April 16, 2011

Cisco's Flip Camcorders Bite the Dust

Cisco announced that it will shut down the Flip video camera line as part of a restructuring of its consumer business. In addition to killing the Flip, Cisco will focus its umi video conferencing products on the enterprise, but will continue to sell home Internet routers in retail stores. For current FlipShare users, Cisco says it's working on a transition plan.

In 2009, Cisco bought Pure Digital, creator of the Flip, for $590 million in stock. The acquisition was part of Cisco's plan to capture what it thought was a growing field of video communication among consumers.

While Flip cameras have improved steadily over the last two years -- the latest Flip MinoHD and UltraHD added 60 frames per second video capture -- Cisco rarely experimented with the Flip's familiar candy bar shape. The one recent exception was the Flip SlideHD, a camera with a nice touchscreen but frustrating controls. The latest Flip cameras don't even include optical zoom, which is standard among digital cameras with video recording.

Cisco also swung and missed on FlipShare TV, a set-top box designed to let people watch their videos, along with videos from other Flip camera users, on a big screen through a dedicated online channel. It seemed a bit redundant in the age of YouTube and Facebook.

All the while, the threat of smartphones and iPods loomed. When Apple chief executive Steve Jobs introduced the fifth-generation iPod Nano with a video camera in 2009, he called out the Flip for offering just a single function at the same price as Apple's media player. The same is true for smartphones, and although Flip cameras offer better video quality, they don't match the storage capacity, location features and Internet connectivity of modern handsets.
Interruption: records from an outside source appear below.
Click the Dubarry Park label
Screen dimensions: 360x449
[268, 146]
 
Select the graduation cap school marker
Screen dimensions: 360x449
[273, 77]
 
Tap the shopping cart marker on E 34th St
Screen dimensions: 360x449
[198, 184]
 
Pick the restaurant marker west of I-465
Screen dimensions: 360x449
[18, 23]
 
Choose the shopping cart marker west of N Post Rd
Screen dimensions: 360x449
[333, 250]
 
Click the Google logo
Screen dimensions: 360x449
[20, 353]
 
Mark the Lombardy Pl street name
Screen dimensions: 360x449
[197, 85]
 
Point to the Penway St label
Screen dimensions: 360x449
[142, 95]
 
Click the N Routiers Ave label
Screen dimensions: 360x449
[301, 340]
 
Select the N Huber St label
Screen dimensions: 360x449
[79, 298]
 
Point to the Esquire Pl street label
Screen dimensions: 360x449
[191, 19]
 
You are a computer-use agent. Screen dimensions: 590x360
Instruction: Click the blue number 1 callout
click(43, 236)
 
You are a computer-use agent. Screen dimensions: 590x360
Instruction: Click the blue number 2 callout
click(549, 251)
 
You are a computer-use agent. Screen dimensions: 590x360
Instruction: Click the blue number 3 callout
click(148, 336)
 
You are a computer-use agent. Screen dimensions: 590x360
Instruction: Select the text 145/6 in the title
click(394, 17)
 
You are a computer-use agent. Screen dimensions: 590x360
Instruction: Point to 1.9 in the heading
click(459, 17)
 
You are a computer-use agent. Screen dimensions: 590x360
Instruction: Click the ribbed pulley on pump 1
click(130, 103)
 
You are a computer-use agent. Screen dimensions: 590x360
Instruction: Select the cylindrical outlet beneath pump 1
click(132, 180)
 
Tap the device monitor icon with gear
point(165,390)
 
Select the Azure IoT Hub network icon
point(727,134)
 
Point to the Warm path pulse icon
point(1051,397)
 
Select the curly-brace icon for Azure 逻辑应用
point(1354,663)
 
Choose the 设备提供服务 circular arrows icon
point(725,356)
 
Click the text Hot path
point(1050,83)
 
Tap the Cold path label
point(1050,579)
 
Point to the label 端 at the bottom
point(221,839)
Cisco foreshadowed the Flip's demise in February, when Jonathan Kaplan, senior vice president and general manager of Cisco Consumer Products, resigned. Kaplan was chairman and chief executive of Pure Digital when Cisco acquired the company. Announcing Kaplan's resignation, Cisco said it was taking its consumer business "to the next level."

Apparently that means laying off 550 employees and discontinuing a once-proud line of digital video cameras.